§ Work to complete:
1) Print the part of the passage on the eye and the sense of sight starting with "Connecting the eye" and going on through "retain its shape.".
2) Answer these questions using the passage on the eye and the sense of sight:
(a) What does the choroid contain that nourishes the eye?
(b) What instrument does the doctor use to view the retina?
(c) Between which two parts of the eye is the aqueous humor found?
3) Go on with the passage on the eye and the sense of sight from where it stops.

==== Source extract ====

Marisa A. Ferrarese
The Eye and the Sense of Sight
Eye sight is usually considered the most important sense, "according to one estimate, four fifths of everything we know reaches our brain through our eyes."12 In order to understand how the eye functions, it is important to be aware of the structure. Looking at the external eye, students are able to see three parts of a person's eye. The sclera, which is the white part of the eye or the outer layer of the eyeball made of tough, white, fibrous tissue that keeps the shape of the eye. The iris, which is the colored part of the eye made up of strong muscle and the pupil, the black part or hole in the middle of iris. The cornea is also on the external portion of the eye, because it is the transparent covering protecting the eye it cannot be seen. The cornea is a continuation of the sclera, but transparent so light can pass through.
The internal section of the eye contains the lens directly behind the iris. The multilayered lens is also transparent. Inside the sclera is the choroid, which is a thin, dark red layer containing blood vessels that nourishes the eye. Inside the choroids is the retina which contains light detecting cells. When going to the doctors for a physical or check up, the doctor has used an ophthalmoscope, an instrument used to view the retina.
Connecting the eye to the brain is the optic nerve, which transmits electrical impulses from the retina to the brain. Because the beginning of the optic nerve is located on the retina, it creates a blind spot in our vision. Students can view this blind spot through a simple activity.
Blind Spot Activity
http://www.exploratorium.edu/snacks/blind_spot.html
There are two fluid filled transparent sections of the eye that are separated by the lens. The smaller of the two is the aqueous humor which is a water like substance between the cornea and the lens. The vitreous humor, which is larger, is a gel-like material between the lens and the retina that helps the eye retain its shape.

==== Raw data ====

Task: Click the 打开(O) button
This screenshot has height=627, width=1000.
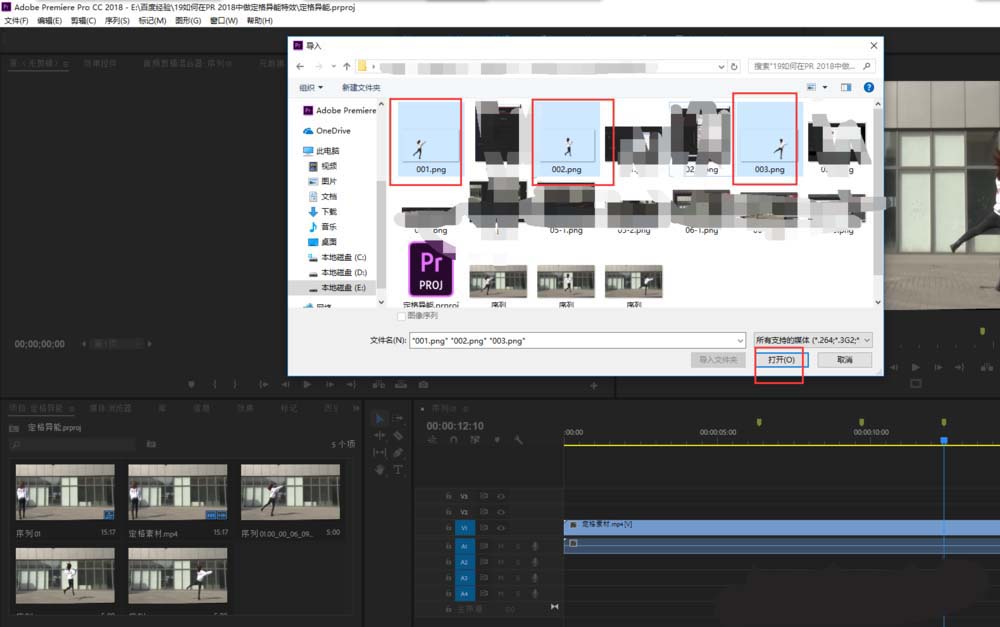Action: tap(781, 359)
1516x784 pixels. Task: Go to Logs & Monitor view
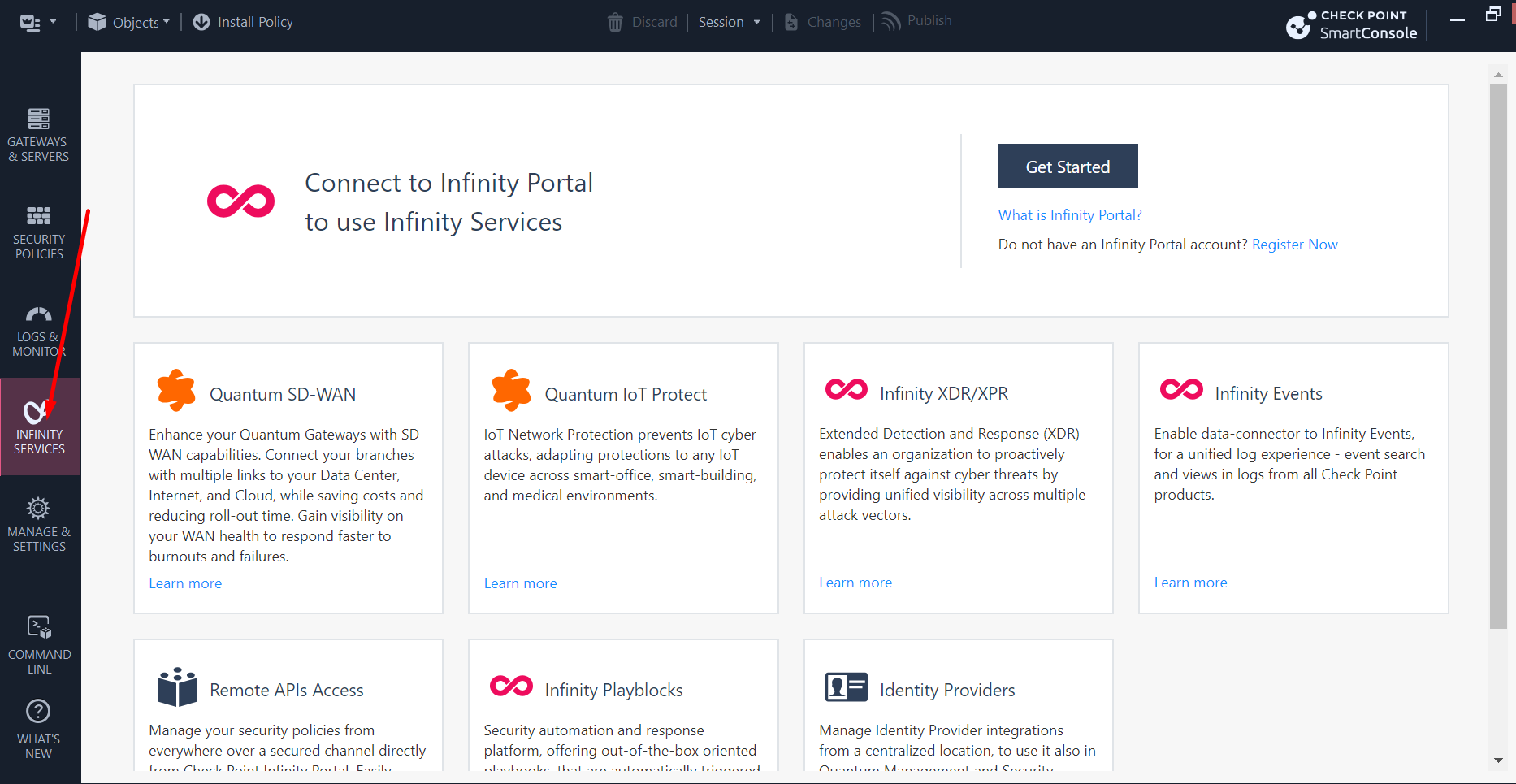tap(38, 331)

====

§ List of answers:
1)
Connecting the eye to the brain is the optic nerve, which transmits electrical impulses from the retina to the brain. Because the beginning of the optic nerve is located on the retina, it creates a blind spot in our vision. Students can view this blind spot through a simple activity.
Blind Spot Activity
http://www.exploratorium.edu/snacks/blind_spot.html
There are two fluid filled transparent sections of the eye that are separated by the lens. The smaller of the two is the aqueous humor which is a water like substance between the cornea and the lens. The vitreous humor, which is larger, is a gel-like material between the lens and the retina that helps the eye retain its shape.

2)
(a) Blood vessels
(b) An ophthalmoscope
(c) The cornea and the lens

3)
In order to see, light must be reflected off an object (hence we cannot see in the dark) and pass through the cornea. The iris adjusts around the pupil to let in the appropriate amount of light. The light passes through the convex lens bringing the light together at a focal point. This focuses the image on the retina upside down. The image is transmitted to the brain for interpretation in the correct manner by way of the optic nerve.
Before exiting the eye through the optic nerve the image is displayed on the retina. The retina senses light using either rod or cone cells. The 125 million rods are named for their rod like shape. Rods have poor visual acuity but high dark sensitivity, specifically identify shades of gray and working well in dim light. Cones work in bright light identifying color and detail. There are approximately seven million cones in each eye and they are named for their more cone like shape.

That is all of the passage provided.